When running around from one country to another, he does have his preferences and other guidelines he goes by. Hostels, often overlooked, is really an excellent option for anyone willing to make new friends.

“You meet all sorts of people from around the world, and it’s cheap, especially in Europe when everything is ridiculously expensive,” Mike said. “Hostels are usually in prime locations for a fraction of the cost for a hotel room and hostels normally have activities planned like walking tours and pub crawls.”

Egypt. Photo via Mike Borovsky

Egypt. Photo via Mike Borovsky

Whether or not to embark on all the tours and excursions advertised in many tourist-driven cities really is all up to traveler and how much time you have, Mike said. If you have limited time, the Hop On/Hop Off bus tours are always a hit, but if you have a few days, navigating the streets by yourself can be particularly rewarding. It all comes down to one thing: “If you can’t make your way out of a paper bag, you should probably take a tour,” Mike said. And remember to always ask the hostels some points of interest you should check out that other mainstream tours couldn’t provide. You could end up like Mike and eat at the same restaurant three days in a row based on the advice from employees at a Krakow, Poland hostel.

Mike Borovsky. Tibet

Tibet. Photo via Mike Borovsky

Whether you’re a newbie to international travel or even a bit seasoned, just please, do not stick out like a sore thumb.

“Don’t complain that things aren’t done just like they are back home; news flash, you aren’t home!” Mike said. “This is the point of traveling, to see different and experience different ways of life.”

Sometimes having a travel companion makes traveling a little less stressful—like when you lose your bags—so Mike prefers traveling with his brother, someone he gets along with and is usually on the same page. But traveling by yourself can be just as fun; it’s an opportunity to explore everything YOU want, push you to meet and interact with more people, and perhaps get lost and discover the best cappuccino shop or pub in town.

Because of Mike, I know my final destination doesn’t have to stop at a certain time, that I can act like I’m in college for the rest of my life by staying in hostels, just eating gyros for days at a time in Greece, and pub hop by myself and make new friends along the way. Sure I’m concerned that my golden years are starting to fly by, but who says that they have even arrived yet?
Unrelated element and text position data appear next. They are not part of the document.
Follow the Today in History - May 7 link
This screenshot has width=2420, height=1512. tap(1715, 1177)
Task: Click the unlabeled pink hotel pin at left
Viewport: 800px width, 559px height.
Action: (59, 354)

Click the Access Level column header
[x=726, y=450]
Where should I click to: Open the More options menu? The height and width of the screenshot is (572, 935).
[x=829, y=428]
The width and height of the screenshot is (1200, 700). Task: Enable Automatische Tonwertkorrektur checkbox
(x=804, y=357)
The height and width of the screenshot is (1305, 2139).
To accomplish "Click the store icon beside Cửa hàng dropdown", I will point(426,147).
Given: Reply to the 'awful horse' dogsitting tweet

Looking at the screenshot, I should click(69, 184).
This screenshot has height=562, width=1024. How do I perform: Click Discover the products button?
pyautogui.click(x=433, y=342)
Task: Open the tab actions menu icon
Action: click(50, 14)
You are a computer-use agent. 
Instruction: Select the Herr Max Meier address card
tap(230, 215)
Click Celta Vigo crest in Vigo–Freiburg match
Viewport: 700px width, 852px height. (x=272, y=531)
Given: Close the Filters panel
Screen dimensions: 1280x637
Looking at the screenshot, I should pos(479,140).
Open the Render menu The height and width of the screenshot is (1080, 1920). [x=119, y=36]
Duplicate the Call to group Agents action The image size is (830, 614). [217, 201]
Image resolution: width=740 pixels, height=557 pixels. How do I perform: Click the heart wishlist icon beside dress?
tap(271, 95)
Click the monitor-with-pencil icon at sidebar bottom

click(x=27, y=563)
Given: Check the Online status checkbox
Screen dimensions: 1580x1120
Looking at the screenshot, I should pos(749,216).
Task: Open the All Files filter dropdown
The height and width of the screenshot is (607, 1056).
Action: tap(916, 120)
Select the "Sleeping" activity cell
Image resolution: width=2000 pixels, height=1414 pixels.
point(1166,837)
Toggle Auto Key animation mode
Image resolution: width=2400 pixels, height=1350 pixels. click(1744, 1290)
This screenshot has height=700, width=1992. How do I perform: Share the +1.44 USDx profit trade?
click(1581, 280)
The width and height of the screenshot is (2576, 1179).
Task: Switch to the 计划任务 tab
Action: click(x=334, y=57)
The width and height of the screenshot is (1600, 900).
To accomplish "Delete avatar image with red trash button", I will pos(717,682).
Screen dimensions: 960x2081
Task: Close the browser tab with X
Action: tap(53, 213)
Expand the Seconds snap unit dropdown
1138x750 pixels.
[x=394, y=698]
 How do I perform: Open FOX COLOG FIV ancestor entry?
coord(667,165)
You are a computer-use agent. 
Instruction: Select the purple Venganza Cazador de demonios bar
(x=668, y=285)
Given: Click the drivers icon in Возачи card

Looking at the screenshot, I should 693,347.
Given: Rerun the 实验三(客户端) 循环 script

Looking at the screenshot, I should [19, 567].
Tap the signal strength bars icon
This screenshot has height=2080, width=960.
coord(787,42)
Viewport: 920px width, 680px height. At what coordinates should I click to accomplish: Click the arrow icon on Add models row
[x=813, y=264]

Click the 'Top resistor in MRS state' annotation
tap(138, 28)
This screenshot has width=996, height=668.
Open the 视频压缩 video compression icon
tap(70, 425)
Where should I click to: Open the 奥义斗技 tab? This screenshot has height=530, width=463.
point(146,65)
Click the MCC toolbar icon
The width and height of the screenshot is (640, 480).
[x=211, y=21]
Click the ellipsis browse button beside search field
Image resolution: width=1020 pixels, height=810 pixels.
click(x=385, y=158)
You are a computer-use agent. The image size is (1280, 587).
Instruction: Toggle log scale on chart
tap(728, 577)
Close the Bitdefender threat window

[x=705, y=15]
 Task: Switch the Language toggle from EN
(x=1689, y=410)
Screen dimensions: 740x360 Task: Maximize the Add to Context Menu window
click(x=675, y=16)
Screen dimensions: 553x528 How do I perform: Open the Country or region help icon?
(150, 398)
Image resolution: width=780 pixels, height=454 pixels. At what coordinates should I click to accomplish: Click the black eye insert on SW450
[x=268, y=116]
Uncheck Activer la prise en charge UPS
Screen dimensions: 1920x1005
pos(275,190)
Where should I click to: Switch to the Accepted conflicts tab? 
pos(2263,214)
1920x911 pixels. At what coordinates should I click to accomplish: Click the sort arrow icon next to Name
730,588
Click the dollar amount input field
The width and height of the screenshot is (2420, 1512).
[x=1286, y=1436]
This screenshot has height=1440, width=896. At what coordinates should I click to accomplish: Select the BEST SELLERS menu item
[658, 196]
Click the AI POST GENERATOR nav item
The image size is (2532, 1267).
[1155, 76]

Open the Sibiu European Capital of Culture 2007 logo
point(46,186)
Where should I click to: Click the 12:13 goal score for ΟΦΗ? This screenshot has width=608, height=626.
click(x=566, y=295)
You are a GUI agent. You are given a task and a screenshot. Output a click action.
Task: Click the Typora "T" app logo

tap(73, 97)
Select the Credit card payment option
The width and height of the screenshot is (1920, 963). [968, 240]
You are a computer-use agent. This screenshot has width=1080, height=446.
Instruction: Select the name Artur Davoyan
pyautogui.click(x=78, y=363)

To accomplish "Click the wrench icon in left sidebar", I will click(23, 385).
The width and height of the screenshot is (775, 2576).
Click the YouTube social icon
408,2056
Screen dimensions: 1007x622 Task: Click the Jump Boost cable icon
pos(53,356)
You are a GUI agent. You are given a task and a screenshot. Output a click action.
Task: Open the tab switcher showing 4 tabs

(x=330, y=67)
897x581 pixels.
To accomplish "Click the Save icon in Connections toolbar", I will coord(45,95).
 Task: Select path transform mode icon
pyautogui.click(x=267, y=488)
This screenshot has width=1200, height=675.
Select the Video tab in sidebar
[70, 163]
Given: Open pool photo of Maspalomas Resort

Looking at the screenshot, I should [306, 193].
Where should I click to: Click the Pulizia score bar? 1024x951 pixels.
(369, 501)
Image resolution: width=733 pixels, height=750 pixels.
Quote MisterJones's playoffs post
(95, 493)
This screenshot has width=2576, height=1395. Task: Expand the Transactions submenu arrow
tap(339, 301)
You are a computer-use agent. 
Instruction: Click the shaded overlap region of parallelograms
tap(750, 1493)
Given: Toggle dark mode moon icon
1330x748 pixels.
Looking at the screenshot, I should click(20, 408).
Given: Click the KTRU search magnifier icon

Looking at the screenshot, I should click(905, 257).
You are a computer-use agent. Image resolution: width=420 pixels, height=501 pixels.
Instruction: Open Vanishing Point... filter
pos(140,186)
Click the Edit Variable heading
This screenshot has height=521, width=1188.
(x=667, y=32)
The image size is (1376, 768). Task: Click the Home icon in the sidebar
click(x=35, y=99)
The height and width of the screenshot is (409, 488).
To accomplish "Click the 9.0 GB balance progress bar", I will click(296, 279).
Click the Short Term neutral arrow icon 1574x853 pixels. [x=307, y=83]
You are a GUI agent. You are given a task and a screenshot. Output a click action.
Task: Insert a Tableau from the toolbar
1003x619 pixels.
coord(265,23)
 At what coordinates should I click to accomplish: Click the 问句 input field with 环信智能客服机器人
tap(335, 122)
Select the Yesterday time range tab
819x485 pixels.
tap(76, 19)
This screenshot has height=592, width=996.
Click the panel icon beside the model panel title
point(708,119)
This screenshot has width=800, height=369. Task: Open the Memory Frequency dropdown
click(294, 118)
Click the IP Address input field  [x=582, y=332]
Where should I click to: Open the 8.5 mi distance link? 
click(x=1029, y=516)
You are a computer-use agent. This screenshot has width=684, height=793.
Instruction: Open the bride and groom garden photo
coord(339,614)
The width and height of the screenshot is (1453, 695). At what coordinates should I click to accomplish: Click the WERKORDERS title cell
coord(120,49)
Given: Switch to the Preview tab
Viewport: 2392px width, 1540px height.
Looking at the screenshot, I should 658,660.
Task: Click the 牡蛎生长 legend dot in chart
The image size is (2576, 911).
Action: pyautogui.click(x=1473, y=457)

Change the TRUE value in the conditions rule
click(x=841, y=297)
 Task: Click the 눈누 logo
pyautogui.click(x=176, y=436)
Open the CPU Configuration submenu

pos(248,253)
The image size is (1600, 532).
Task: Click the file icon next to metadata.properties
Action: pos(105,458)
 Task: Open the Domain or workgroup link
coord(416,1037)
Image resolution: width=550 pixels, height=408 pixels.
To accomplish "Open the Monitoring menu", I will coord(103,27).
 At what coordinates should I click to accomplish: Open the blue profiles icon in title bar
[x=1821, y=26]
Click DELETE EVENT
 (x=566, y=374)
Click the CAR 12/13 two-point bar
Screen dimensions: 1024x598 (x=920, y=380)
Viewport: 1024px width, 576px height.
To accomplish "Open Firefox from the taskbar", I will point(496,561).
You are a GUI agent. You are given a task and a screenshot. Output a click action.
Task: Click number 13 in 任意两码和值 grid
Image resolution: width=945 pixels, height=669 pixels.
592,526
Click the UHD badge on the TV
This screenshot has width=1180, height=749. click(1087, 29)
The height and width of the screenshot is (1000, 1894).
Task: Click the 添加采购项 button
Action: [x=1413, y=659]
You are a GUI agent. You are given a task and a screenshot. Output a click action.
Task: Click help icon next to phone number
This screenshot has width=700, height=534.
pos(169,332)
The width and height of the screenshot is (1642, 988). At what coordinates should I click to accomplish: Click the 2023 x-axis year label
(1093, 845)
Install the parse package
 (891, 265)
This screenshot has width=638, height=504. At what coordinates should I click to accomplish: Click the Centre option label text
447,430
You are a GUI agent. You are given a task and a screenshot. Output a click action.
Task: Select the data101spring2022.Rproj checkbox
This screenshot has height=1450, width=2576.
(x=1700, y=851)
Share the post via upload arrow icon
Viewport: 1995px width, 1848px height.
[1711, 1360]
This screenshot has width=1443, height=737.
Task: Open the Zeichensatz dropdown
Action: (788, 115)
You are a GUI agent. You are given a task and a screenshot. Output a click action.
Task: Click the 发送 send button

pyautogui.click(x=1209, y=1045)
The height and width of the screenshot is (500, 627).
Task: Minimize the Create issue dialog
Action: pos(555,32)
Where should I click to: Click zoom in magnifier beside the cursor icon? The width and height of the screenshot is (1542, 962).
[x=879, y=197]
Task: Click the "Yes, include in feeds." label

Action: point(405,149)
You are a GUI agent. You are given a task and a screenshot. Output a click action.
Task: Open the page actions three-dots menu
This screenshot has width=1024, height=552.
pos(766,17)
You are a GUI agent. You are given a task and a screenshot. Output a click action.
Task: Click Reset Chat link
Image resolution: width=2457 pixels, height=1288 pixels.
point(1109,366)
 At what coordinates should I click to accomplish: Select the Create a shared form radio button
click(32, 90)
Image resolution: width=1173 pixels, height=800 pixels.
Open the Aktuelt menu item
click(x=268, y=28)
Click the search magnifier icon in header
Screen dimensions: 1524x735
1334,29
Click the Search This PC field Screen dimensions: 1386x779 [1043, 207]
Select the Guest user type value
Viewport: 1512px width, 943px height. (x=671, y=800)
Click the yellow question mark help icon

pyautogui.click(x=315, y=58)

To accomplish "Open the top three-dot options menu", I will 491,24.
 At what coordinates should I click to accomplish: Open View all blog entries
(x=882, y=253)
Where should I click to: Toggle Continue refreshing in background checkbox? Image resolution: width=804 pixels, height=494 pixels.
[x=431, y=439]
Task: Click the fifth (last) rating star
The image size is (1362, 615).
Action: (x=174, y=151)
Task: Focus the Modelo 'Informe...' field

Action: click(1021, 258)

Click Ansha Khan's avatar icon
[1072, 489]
Mike recently just came back from a Euro trip to Poland, Austria, Hungary and Germany—and all his flights were free using miles he earned. So now, he has undergone the beginning phases of planning a trip to Switzerland and a road trip to Montana and Yosemite. I may just get an invite to join him, especially since I wasn’t included in his Euro trip shenanigans. But he did get me a t-shirt. Thanks Mike.